Initiated and backed, allegedly, by fervent anti-Islamists with assorted Zionist and Coptic Christian agendas, it also, I'm sure, deeply offends many Jews and Christians who, whatever their political feelings, recognise and accept Islam in a spirit of tolerance, just as most Muslims respect Judaism and Christianity.

But the furore around the film also serves as a smokescreen to the bigger crime of Western interference in Libya and the violence which the US openly celebrates:
"Indeed, it’s a horrific irony that Hillary Clinton’s infamous gloating about Gaddafi’s execution – “We came, we saw, he died” – has now come full circle, with Stevens paying for such despicable arrogance with his life..." 
A useful diversionary tack by Clinton, Obama and an enabling media has been to read the murders not as a reaction to the actual film but as another premeditated 9/11 attack. Again, whether true or not, this still serves the purpose of narrowing such actions to the work of isolated extremists, the mirror contrivance of America as a resilient, trusted force for peace and security. In stark reflection, across the region and beyond, the precise opposite image is the case.

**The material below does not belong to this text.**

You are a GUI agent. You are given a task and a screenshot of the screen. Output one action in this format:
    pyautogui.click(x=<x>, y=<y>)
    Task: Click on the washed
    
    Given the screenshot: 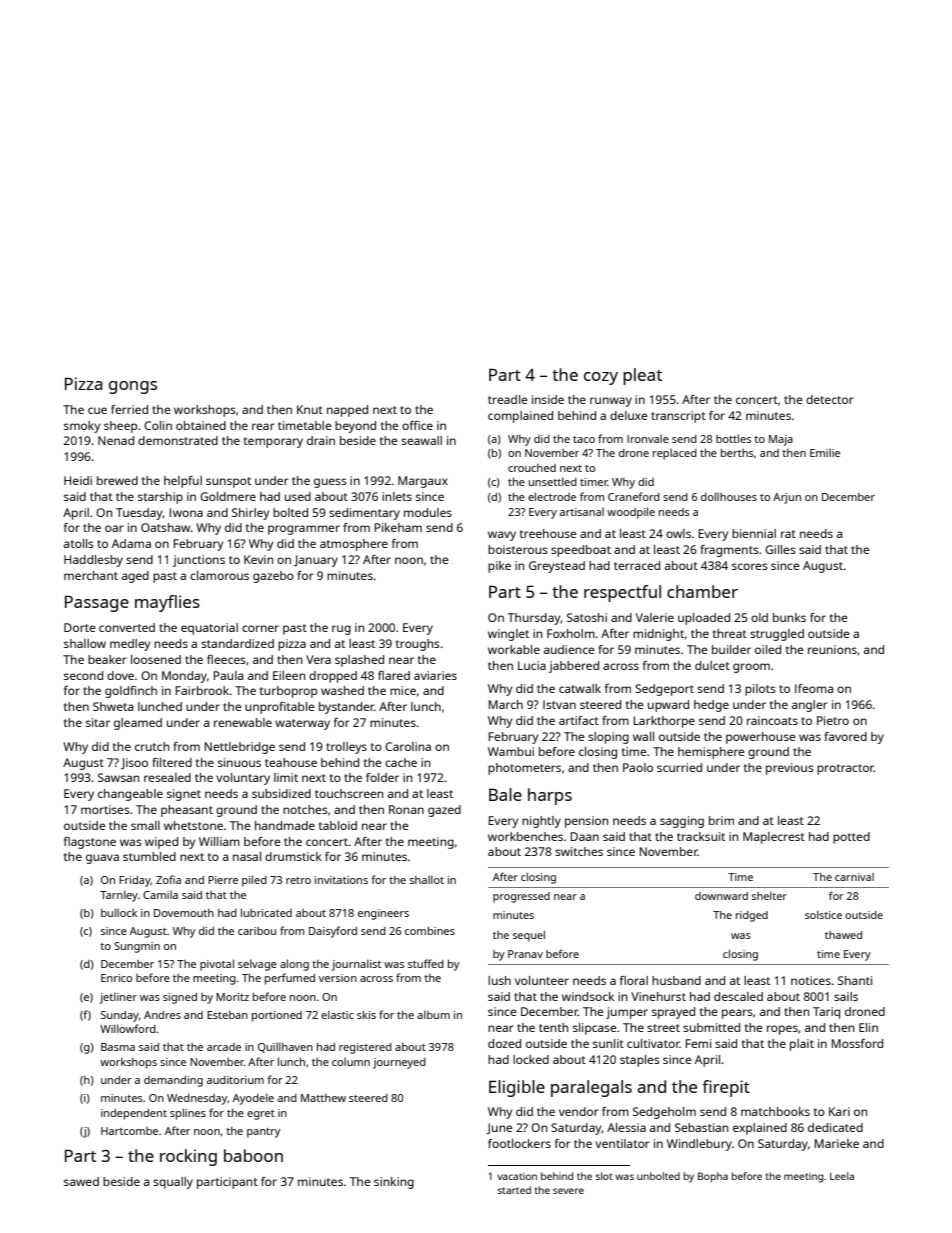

Yet, America's 'benevolent' intentions and losses remain more worthy of note than any foreign other. Such is the ingrained culture of American exceptionalism. While correctly laying the principal blame for the embassy murders on those who did the actual killing, Glenn Greenwald states that:
"It is hard not to notice, and be disturbed by, the vastly different reactions whenever innocent Americans are killed, as opposed to when Americans are doing the killing of innocents. All the rage and denunciations of these murders in Benghazi are fully justified, but one wishes that even a fraction of that rage would be expressed when the US kills innocent men, women and children in the Muslim world, as it frequently does. Typically, though, those deaths are ignored, or at best justified with amoral bureaucratic phrases ("collateral damage") or self-justifying cliches ("war is hell"), which Americans have been trained to recite."
Like Greenwald, Craig Murray makes the same valid point that while the killing of ambassador Stevens has been met with US outrage and the promise of bringing those responsible to book, the daily killing of other, anonymous victims of US and Israeli state-directed violence across the Middle East, notably Palestine, merits no such response.

And so the spectre of 'violence as solution' continues, unremittingly peddled by the US and its allies, an 'option' also still rationalised as a 'difficult necessity' by many errant liberals.

Nato's bombing of Libya has brought no respite from the killing and insecurity in that now increasingly volatile state. Beyond the publicity of this crass and offensive film, this is the real context of the embassy killings.

Might the lesson of such useless bloodshed now become more apparent in the case of Syria?

The UN's chief observer has just released a timely warning against US/Nato, Saudi and Turkish support for the Syrian rebels, insisting that the funding/arming of the Free Syrian Army and jihadist militias is only helping to intensify the violence, limiting any prospect of a diplomatic-led peace.

In a crucial blow to Netanyahu's lobbying for a US-assisted strike on Iran, a major Pentagon-sourced report by General Martin Dempsey, US chairman of the Joint Chiefs of Staff, also warns of the catastrophic implications of such actions.

Yet, even while such rational calculus and policy wariness prevail, crippling sanctions and economic war against Iran still proceeds, financial and political support for Israeli aggression continues, the arming of FSA and jihadi forces increases and other US/Nato violence-based destabilisation of the region deepens.

Depressingly, one can only expect more of the same backlash violence.